Step 2 :The area under a curve can be approximated using the Riemann sum. In this case, we are using the Right Endpoint approximation. This means that for each subdivision, we will use the value of the function at the right endpoint of the subdivision to determine the height of the rectangle. The width of each rectangle will be the width of the subdivision. The area of each rectangle will be the height times the width, and the sum of the areas of all the rectangles will be our approximation of the area under the curve.
Step 3 :The width of each subdivision can be calculated as \((b - a) / n\), where \(b\) is the upper limit of the interval, \(a\) is the lower limit, and \(n\) is the number of subdivisions. In this case, \(b = 3\), \(a = 1\), and \(n = 4\), so the width of each subdivision is \((3 - 1) / 4 = 0.5\).

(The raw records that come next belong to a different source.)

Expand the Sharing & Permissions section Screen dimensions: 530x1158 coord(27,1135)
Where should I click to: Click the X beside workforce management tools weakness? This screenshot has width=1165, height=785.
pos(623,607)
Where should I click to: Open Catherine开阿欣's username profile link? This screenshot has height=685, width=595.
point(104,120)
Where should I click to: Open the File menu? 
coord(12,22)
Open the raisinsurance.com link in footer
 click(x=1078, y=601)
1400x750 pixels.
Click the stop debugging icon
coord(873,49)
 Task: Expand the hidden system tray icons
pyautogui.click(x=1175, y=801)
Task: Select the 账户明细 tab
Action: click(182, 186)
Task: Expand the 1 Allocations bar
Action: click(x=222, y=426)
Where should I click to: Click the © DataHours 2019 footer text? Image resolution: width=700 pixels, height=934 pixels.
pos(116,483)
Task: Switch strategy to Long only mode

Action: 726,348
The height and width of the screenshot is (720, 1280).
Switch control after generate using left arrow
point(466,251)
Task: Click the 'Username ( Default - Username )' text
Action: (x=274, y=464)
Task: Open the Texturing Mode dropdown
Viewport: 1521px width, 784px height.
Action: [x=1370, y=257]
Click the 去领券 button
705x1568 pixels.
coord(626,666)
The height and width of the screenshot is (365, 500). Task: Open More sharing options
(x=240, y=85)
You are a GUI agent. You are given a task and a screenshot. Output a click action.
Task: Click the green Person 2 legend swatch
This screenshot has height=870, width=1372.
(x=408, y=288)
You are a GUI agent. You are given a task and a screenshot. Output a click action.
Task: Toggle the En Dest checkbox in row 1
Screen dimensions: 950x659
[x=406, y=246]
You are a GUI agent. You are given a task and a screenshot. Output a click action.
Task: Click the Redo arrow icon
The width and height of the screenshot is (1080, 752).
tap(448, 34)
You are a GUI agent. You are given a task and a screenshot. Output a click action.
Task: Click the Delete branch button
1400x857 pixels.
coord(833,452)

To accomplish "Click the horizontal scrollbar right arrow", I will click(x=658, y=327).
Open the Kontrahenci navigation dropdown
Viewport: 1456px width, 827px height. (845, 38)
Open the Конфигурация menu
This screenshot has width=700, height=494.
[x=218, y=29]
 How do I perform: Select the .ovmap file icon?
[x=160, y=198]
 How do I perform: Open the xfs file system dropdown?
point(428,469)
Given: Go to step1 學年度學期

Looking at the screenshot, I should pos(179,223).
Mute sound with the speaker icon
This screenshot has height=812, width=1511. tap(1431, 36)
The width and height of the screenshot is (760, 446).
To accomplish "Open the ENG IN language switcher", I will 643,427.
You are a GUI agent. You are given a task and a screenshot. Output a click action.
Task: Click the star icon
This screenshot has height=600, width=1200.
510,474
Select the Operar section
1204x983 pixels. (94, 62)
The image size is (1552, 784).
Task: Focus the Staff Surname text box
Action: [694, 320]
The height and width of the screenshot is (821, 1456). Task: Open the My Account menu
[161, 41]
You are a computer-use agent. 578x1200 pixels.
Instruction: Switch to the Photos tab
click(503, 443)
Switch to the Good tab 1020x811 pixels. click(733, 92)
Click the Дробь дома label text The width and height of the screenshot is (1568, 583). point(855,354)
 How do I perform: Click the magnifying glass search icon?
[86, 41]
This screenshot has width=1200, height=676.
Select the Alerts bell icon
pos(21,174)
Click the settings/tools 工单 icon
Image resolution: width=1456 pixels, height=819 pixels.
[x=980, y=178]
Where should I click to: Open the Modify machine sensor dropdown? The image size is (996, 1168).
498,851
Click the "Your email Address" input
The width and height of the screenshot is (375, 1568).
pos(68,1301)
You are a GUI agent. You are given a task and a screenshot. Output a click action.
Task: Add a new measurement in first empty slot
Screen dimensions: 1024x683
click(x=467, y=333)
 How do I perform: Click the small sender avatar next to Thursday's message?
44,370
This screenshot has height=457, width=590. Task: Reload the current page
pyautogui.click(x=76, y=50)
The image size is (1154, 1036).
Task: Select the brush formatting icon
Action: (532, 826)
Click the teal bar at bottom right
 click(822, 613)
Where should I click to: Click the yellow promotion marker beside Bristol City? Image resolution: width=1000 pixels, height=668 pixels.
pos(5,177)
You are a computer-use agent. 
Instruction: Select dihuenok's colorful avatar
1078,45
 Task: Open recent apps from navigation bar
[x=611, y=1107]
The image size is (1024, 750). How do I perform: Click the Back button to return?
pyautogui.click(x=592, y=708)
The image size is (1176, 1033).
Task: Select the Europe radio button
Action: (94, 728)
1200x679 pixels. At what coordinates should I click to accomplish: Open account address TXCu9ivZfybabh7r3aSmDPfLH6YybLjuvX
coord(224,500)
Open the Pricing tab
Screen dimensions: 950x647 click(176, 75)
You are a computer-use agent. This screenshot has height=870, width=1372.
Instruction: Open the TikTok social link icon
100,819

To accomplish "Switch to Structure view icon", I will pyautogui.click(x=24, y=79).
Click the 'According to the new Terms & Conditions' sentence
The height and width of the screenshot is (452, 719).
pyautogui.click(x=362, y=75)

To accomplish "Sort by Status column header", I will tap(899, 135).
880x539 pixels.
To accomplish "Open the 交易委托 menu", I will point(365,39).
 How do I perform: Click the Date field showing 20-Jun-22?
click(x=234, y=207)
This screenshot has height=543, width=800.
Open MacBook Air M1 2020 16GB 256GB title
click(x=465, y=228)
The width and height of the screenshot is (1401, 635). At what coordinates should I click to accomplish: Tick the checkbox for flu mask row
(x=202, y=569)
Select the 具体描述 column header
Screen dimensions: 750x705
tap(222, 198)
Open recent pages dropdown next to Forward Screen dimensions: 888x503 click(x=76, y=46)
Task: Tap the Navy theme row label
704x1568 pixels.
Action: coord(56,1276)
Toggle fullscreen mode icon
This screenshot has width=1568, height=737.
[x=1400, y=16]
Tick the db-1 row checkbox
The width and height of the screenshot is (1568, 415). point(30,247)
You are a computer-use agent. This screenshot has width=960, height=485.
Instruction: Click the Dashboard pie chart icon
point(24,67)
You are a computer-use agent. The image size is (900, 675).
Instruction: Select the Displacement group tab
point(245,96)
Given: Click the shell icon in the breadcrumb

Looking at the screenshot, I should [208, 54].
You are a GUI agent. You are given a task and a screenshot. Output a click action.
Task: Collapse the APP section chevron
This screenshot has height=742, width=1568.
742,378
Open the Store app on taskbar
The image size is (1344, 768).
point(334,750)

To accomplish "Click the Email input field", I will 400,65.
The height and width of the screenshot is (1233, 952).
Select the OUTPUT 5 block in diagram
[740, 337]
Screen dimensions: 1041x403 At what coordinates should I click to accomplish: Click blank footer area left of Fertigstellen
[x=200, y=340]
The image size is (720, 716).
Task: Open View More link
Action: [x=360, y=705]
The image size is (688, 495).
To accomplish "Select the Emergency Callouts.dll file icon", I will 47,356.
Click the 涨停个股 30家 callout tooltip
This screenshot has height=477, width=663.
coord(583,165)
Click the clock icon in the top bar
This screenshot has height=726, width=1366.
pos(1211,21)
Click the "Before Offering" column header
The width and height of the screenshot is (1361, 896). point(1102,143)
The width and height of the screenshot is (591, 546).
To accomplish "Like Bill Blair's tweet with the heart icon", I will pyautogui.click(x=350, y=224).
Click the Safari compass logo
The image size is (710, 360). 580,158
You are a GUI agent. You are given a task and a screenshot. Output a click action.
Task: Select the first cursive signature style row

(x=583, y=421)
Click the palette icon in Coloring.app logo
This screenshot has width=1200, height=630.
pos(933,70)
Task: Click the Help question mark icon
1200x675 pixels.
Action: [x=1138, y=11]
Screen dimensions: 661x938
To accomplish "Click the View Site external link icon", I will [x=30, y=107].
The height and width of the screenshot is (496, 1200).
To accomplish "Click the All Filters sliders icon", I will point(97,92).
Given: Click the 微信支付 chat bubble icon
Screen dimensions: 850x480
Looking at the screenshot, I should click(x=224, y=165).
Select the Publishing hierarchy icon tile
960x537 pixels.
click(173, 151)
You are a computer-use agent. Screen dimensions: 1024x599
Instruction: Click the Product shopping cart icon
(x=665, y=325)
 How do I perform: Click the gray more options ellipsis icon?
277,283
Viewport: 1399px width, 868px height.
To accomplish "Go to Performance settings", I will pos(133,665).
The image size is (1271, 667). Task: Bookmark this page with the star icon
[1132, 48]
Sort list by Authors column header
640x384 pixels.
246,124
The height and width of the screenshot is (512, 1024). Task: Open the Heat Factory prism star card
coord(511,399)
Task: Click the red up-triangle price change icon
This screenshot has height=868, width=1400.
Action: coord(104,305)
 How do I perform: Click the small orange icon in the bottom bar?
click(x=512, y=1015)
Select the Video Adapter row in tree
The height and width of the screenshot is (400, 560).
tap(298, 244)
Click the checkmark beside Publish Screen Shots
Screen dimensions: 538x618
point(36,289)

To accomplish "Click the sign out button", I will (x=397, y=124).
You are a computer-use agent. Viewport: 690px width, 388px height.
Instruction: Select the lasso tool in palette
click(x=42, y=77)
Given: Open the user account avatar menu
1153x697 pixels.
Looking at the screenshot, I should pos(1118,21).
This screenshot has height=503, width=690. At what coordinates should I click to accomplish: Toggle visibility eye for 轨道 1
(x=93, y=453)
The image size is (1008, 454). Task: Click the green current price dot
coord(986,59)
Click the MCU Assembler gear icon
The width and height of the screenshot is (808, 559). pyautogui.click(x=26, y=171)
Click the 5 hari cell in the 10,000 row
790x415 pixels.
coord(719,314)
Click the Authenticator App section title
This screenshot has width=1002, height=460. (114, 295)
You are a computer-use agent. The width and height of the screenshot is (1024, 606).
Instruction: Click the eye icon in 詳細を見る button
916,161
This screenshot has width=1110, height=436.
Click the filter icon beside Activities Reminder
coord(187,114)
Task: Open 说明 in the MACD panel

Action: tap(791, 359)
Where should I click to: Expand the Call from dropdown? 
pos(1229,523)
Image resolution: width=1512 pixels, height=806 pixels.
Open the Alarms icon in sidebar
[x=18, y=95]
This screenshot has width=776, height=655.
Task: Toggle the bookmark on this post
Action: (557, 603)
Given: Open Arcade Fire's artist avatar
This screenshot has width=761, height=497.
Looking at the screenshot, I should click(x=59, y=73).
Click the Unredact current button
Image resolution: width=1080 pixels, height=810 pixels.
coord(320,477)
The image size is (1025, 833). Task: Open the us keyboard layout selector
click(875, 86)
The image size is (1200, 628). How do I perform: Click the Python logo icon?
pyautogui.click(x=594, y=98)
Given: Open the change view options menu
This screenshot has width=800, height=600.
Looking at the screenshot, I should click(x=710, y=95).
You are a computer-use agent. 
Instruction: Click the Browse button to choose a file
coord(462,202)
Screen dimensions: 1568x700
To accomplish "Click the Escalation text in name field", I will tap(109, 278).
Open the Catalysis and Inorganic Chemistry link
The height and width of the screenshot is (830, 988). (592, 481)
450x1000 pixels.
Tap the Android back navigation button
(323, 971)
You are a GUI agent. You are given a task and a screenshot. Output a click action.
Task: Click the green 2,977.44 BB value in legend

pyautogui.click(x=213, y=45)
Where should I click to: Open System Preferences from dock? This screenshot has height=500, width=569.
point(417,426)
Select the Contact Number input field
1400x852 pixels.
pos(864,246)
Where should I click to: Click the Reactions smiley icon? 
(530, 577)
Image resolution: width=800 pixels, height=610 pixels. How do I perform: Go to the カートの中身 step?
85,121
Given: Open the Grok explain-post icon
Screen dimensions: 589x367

Step 4 :The right endpoint of each subdivision will be \(a + i * w\), where \(i\) is the index of the subdivision (starting from 1), and \(w\) is the width of each subdivision. The height of each rectangle will be the value of the function at the right endpoint, which is \((a + i * w)^{3}\).
Step 5 :The area of each rectangle will be the height times the width, which is \((a + i * w)^{3} * w\). The sum of the areas of all the rectangles will be our approximation of the area under the curve.
Step 6 :The final approximate area under the curve \(y=x^{3}\) from \(x=1\) to \(x=3\) using a Right Endpoint approximation with 4 subdivisions is \(\boxed{27.0}\).